GIVEN PROBLEM
Locate each line in the records below that contains the string "ABOUT", and copy those lines out in full.

☆ ☆ ☆

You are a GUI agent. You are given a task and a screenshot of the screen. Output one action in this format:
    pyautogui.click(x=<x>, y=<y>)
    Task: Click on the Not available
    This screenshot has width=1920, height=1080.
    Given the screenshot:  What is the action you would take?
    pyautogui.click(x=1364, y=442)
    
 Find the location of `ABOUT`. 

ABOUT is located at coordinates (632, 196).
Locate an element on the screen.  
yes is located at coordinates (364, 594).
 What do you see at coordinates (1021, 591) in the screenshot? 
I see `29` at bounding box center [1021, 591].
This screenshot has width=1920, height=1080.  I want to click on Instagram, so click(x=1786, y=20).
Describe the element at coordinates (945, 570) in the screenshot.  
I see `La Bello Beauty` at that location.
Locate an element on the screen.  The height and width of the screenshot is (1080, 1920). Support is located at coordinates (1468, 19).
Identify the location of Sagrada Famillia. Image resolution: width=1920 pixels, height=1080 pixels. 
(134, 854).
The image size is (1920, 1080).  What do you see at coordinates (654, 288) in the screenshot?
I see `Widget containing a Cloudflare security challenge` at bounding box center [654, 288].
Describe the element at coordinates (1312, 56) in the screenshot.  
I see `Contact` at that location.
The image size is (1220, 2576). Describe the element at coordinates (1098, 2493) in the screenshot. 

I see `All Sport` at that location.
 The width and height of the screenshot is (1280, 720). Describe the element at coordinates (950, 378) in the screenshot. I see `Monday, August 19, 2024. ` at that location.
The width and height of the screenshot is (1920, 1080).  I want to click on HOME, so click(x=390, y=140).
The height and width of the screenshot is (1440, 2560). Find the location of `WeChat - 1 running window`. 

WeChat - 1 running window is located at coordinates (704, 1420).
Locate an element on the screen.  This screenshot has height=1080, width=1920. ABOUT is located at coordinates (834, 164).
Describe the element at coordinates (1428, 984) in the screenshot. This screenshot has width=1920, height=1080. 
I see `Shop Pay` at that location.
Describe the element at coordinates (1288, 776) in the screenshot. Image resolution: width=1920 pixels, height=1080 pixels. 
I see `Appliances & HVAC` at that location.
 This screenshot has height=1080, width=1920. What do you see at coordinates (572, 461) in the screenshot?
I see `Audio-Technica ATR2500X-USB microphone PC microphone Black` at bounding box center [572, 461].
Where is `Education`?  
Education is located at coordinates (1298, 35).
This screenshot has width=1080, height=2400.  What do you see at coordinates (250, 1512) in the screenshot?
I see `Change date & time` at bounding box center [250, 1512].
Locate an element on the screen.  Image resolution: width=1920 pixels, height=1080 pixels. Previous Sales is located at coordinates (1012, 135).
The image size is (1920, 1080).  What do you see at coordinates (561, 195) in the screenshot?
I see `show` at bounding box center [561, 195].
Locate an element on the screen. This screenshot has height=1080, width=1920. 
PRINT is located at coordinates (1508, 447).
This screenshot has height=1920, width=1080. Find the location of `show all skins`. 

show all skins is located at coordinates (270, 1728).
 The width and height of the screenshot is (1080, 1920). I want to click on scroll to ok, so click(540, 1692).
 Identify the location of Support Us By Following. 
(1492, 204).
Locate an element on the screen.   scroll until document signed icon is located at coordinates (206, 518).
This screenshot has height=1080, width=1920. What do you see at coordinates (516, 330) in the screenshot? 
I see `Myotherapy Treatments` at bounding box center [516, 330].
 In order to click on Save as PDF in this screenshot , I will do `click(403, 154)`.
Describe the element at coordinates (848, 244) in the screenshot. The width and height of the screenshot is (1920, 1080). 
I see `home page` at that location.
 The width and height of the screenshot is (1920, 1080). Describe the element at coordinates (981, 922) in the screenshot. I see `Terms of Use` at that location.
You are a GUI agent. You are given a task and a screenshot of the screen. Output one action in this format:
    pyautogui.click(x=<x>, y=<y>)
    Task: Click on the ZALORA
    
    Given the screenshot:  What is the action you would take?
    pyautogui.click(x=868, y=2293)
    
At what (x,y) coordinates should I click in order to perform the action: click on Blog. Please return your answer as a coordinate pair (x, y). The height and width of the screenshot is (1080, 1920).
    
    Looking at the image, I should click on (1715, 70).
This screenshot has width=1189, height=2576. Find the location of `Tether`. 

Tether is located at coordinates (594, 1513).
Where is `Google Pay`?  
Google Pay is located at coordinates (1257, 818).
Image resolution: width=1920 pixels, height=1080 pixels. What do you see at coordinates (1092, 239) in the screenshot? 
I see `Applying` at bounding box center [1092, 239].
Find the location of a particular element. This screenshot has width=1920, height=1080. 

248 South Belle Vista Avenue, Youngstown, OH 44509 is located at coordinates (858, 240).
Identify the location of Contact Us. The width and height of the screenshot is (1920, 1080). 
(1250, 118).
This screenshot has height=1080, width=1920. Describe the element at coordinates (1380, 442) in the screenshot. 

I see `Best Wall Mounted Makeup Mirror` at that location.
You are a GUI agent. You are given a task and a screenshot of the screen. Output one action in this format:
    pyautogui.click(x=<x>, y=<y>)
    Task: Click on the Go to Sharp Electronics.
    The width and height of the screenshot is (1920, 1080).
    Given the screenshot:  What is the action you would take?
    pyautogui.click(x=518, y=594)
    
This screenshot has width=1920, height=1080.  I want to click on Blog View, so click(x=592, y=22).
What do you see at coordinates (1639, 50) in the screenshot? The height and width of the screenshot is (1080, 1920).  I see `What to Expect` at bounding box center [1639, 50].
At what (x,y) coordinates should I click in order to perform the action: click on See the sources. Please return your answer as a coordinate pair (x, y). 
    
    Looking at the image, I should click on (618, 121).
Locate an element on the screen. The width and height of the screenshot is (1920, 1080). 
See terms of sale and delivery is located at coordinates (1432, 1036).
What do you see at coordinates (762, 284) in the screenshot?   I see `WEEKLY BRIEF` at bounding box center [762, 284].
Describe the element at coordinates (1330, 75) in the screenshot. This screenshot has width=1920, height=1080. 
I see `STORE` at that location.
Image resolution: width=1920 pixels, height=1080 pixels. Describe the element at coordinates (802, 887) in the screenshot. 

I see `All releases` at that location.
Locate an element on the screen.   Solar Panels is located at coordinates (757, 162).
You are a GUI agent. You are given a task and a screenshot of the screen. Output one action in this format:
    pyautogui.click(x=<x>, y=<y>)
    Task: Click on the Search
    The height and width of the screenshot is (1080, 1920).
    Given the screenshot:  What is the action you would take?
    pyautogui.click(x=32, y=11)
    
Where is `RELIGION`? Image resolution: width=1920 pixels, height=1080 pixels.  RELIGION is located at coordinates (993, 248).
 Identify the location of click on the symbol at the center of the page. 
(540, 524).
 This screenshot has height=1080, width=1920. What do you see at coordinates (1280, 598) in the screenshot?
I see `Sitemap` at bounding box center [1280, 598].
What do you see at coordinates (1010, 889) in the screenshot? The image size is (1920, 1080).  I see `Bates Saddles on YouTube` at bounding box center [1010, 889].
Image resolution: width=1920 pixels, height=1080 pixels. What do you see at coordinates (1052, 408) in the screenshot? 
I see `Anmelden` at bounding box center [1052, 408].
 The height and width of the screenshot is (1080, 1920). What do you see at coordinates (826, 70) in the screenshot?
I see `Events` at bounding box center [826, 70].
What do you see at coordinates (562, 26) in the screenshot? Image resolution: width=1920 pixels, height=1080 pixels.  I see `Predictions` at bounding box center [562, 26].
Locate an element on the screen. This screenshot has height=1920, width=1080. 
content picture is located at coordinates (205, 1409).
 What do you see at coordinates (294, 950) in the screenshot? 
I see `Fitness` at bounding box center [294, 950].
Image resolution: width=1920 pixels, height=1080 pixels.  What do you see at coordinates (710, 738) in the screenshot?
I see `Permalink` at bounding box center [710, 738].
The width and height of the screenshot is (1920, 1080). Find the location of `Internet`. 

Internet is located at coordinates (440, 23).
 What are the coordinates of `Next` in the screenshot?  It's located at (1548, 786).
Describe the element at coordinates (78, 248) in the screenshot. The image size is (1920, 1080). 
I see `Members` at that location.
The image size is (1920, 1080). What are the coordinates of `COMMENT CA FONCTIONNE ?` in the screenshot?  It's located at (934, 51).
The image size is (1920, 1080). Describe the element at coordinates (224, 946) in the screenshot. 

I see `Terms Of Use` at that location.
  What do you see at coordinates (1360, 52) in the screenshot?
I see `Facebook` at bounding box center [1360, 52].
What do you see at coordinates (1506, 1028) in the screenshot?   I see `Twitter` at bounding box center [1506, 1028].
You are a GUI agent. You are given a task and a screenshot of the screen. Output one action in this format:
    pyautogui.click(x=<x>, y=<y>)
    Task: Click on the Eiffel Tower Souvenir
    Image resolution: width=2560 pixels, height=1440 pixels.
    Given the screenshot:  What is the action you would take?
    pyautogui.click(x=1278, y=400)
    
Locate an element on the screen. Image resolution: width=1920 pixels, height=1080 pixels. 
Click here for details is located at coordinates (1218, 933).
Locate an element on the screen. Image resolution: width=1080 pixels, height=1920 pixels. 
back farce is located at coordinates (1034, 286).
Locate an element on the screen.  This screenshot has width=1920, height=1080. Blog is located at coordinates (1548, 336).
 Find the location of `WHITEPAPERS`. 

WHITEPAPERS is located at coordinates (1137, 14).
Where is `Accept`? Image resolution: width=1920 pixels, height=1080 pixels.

☆ ☆ ☆

THE REPLY
 Find the location of `ABOUT`. 
ABOUT is located at coordinates (632, 196).
Locate an element on the screen.  This screenshot has height=1080, width=1920. ABOUT is located at coordinates (834, 164).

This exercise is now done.